Her images lie between fact and fiction - inviting the viewer to enter her vision of the world. Lauren was inspired to pursue photography by her mother and her curiosities about strangers. 

Originally from NJ, she moved to Montana to heal the wounds that are created by living in the most densely populated state and being so isolated from nature. She says her photography falls where "fine art and documentary meet; where I can tell truths about our relationships to other people, animals, nature, and ourselves. My work is about empathy."

Tell us about your work. Your images sit between fact and fiction - what has inspired this style of storytelling?

I think my work falls in the matrix between fine art and documentary, but it is all truth as I see it. With few exceptions my work is created out of my daily life. Both 'Dead Things with Sugar' and 'Strange Days: Woods Bay' were created with my mobile during my daily walks and hikes with my dog. Perhaps the fictitiousness comes from my overactive imagination but nothing is altered, arranged, nor faked in my photos: animal skulls and false teeth on a diner floor were all found in situ - I have a quick eye. In a review of Dead Things which was juried into the Pacific NW Viewing Drawers at Blue Sky Gallery in Portland a few years ago a reviewer remarked, “Grabelle saunters along the snowy path, carefree and oblivious to the preconceived constructs of society”. My point of view just might seem like fiction and I might see what others don’t but if it makes my photos interesting and people are drawn to them then I’m happy.

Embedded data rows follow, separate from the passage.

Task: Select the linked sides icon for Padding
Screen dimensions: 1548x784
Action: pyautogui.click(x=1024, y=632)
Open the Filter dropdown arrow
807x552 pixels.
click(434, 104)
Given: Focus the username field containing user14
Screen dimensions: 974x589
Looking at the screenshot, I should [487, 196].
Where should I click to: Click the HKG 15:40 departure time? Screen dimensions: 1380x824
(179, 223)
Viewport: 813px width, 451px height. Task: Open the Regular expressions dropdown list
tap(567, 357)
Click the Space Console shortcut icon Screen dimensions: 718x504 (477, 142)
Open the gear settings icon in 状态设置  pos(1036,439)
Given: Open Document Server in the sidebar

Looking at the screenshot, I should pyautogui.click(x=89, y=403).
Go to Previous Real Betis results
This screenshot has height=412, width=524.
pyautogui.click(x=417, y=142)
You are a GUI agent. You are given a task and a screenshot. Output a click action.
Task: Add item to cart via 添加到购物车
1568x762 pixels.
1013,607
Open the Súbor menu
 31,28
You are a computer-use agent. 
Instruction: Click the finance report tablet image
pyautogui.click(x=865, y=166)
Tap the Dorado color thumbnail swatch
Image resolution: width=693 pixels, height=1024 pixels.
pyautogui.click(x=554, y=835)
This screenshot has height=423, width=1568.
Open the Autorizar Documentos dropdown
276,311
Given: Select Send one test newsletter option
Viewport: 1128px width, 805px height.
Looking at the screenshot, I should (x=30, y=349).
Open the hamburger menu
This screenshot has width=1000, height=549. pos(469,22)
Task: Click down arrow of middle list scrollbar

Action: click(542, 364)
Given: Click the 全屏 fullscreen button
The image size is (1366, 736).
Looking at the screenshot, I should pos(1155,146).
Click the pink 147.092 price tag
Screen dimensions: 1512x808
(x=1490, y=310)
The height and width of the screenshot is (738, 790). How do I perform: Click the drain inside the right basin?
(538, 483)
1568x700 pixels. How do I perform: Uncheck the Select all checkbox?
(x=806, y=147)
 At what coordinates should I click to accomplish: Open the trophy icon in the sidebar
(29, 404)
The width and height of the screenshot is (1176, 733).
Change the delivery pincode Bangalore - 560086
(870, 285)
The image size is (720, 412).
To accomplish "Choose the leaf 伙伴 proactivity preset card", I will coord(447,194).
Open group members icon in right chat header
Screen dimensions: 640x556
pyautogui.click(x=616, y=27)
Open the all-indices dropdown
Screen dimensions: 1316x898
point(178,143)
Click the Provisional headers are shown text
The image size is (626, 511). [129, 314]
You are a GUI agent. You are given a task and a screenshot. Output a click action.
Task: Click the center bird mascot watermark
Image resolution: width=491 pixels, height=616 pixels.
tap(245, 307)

Your photographs of people feel very intimate and have a feel-good quality to them. How do you approach photographing strangers?

That’s a really nice thing to hear - I prefer to capture people as they see themselves as opposed to imposing my own interpretation on them. In a nutshell though it's about trusting one's own instincts, improvising, and connection, and feeling that no one really is a stranger. Intention is important too. If I’m drawn to someone that I don’t know there’s a reason, and I seek out that reason through the lens. Years ago when I was first getting serious about photography I spent a summer living in a small river town in Illinois while working on an archeology dig and photographing my experience. I remarked to a friend that I felt like I was talking to the locals only so I could photograph them. He insisted that it was the opposite: that my camera was just my excuse to learn about them, to know them, that the photography was secondary.

Tell us more about your series ‘Photographer X’

In the late 1990’s I slipped anonymously into a job in the surveillance department at one of the largest casinos in the world. There I found myself with over 800 cameras at my fingertips, and at the push of a button, the option to print a frame seen on the monitor before me while searching remotely for human indiscretions. I became Photographer X.

But this series is also about the frustrations of having an hourly-waged job and feeling far removed from the art and photography worlds that I wanted to be a part of. Turns out that art is everywhere one sees it and this job allowed me to stealthily create and capture it. However I waited many years to share this work publicly. It has since been shown in part at the Newspace Center for Photography and published as a portfolio in Harper’s Magazine.


What inspired you to become a photographer?

I got my first Kodak Instamatic when I was in kindergarten and then my mother gave me her Pentax a few years later. She was an avid photographer, photographing her children extensively, and before marrying had worked in photo studios in NYC in the 1950’s, most notably to the fashion and portrait photographer, Peter Basch. There were framed abstract prints of his in the hallway outside my bedroom door growing up which had a pretty good influence on my understanding of what a photograph could be. I also would spend hours and hours as a child in my parent’s basement looking through the Time-Life series of books on science and nature, as well as a set of Eros Magazines by Ralph Ginzburg. Those hours spent looking at those photo-dominant publications formed my early understanding of the earth, animals, and humans, and made them all seem like something to be cherished, embraced, and visualized. In high school I started reading American Photography. A year out of high school I spent 3 years working on cruise ships in the Caribbean and started photographing earnestly. I was loving the images I was making but when I returned back home I decided to major in anthropology and study photography on the side at ICP, the New School, and Tisch at NYU where I was enrolled. It became something I found deeply satisfying and have embraced and welcomed all the changes with the digital revolution although at times I do miss shooting with Kodachrome and the feeling that each exposure is precious.


Are you currently working on any new projects?

My projects seem to come together after the fact. I don’t pre-visualize nor conceptualize the world but do admire many photographers that are able to do that. My roots are in the documentary tradition of photographers like Nan Goldin and Larry Clark, both of whom I was introduced to and inspired by very early on. I do have a historic photo archive project that I am looking to get published and exhibited. It seems lately that I’m mostly working on ways to get my work out into the world, the never ending task of self-promotion. The photos just happen, thankfully, especially in the age of the iPhone.